From the line containing "This screenshot has width=662, height=934." through the last line, print the records exactly and nothing else.
===== RECORDS FOR THE TASK =====
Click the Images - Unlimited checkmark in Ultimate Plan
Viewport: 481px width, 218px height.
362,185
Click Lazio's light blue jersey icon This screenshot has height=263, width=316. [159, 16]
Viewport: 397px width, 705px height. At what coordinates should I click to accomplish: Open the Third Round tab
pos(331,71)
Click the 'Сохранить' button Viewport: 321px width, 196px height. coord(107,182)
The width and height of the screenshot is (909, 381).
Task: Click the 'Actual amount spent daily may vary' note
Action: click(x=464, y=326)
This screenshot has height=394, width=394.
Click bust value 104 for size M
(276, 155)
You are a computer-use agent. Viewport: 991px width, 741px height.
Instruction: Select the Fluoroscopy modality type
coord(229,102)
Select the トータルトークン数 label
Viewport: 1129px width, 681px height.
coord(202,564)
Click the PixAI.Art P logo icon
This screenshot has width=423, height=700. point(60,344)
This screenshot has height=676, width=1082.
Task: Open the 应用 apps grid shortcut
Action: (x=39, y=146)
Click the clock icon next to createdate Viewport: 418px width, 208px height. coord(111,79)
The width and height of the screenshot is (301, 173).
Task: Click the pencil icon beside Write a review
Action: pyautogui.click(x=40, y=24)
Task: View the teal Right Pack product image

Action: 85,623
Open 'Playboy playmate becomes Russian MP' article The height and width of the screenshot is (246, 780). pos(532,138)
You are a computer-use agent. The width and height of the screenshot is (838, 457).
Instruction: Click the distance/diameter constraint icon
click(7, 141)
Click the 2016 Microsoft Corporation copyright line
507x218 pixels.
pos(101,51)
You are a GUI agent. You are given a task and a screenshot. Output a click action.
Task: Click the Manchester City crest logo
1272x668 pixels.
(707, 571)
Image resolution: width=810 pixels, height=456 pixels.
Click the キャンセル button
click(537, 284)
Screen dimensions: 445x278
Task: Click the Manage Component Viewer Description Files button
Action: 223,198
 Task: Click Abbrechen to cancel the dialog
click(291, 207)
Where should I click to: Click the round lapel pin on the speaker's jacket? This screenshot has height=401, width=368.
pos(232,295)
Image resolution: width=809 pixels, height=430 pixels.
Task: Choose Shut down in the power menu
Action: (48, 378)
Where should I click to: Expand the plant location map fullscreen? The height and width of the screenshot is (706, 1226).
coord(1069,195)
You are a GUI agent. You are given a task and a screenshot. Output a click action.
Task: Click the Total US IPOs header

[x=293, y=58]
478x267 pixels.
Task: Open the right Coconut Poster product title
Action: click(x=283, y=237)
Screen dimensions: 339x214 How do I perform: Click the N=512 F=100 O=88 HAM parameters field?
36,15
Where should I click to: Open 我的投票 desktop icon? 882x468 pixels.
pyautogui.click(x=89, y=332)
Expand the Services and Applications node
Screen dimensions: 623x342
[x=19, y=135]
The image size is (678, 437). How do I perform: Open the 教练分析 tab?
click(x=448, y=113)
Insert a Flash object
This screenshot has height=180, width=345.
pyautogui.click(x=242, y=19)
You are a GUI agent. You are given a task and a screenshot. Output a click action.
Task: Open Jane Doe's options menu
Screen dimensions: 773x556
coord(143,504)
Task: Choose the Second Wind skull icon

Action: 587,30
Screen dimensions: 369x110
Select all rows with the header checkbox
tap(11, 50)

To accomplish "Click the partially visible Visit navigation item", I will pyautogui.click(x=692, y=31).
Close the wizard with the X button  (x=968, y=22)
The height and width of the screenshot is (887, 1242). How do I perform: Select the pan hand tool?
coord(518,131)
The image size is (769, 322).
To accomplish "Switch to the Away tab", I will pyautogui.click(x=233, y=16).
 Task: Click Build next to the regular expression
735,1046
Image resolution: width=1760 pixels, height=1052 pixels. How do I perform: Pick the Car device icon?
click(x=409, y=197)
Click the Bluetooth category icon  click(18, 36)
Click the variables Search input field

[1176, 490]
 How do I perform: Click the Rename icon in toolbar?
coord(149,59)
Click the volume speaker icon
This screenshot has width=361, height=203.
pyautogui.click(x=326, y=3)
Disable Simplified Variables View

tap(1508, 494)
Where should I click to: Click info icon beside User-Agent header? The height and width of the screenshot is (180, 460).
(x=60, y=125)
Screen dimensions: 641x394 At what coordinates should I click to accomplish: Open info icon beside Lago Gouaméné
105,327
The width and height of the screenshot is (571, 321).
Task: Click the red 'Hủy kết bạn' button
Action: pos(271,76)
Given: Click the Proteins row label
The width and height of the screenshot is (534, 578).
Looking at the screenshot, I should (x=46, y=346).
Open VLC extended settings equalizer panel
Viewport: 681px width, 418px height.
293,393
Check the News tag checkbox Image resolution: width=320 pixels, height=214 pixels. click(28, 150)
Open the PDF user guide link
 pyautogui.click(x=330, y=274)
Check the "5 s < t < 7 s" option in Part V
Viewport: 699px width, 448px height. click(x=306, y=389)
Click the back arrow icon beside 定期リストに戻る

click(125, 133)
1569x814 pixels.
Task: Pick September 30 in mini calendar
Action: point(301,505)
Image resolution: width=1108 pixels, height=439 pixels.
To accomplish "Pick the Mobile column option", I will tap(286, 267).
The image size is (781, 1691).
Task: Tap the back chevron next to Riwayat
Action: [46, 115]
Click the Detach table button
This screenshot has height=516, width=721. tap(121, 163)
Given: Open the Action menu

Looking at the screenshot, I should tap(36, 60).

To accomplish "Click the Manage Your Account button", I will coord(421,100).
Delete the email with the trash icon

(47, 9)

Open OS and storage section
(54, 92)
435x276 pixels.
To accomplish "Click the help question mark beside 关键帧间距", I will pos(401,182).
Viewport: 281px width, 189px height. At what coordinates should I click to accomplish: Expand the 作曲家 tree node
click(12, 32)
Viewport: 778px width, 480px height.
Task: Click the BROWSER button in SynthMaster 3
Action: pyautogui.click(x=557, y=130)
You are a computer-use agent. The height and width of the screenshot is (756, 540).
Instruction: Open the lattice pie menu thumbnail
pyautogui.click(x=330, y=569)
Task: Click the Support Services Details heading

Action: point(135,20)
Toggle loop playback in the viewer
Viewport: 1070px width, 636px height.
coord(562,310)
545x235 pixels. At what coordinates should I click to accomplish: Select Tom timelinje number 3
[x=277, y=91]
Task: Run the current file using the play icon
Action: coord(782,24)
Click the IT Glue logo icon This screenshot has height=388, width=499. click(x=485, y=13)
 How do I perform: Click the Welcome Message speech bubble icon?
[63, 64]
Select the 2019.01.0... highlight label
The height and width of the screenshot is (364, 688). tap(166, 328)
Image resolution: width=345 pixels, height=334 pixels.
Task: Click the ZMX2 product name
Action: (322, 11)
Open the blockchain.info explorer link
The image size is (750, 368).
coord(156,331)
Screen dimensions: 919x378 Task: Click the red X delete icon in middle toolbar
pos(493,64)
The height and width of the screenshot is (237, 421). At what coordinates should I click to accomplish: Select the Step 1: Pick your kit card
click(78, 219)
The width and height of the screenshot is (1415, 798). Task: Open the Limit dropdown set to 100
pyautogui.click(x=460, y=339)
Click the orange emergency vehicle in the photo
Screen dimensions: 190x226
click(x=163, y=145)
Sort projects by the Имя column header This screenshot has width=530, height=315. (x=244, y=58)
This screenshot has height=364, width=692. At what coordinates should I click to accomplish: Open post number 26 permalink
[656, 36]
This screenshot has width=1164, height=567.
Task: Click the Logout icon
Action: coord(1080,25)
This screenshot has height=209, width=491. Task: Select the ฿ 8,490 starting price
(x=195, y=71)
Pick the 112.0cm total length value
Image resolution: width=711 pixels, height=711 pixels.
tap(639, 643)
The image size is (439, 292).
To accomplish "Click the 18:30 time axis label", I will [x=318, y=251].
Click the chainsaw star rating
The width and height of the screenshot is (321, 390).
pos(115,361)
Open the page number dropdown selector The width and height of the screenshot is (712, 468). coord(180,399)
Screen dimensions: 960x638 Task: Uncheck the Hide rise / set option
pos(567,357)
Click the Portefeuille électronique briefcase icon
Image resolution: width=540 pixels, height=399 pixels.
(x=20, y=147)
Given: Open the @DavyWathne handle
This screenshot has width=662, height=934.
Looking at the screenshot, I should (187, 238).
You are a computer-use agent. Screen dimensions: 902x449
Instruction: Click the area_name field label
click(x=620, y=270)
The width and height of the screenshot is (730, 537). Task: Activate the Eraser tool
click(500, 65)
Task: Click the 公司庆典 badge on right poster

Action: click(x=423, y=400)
=====
[RESPONSE]
This screenshot has width=662, height=934.
Looking at the screenshot, I should (187, 238).
You are a computer-use agent. Screen dimensions: 902x449
Instruction: Click the area_name field label
click(x=620, y=270)
The width and height of the screenshot is (730, 537). Task: Activate the Eraser tool
click(500, 65)
Task: Click the 公司庆典 badge on right poster

Action: click(x=423, y=400)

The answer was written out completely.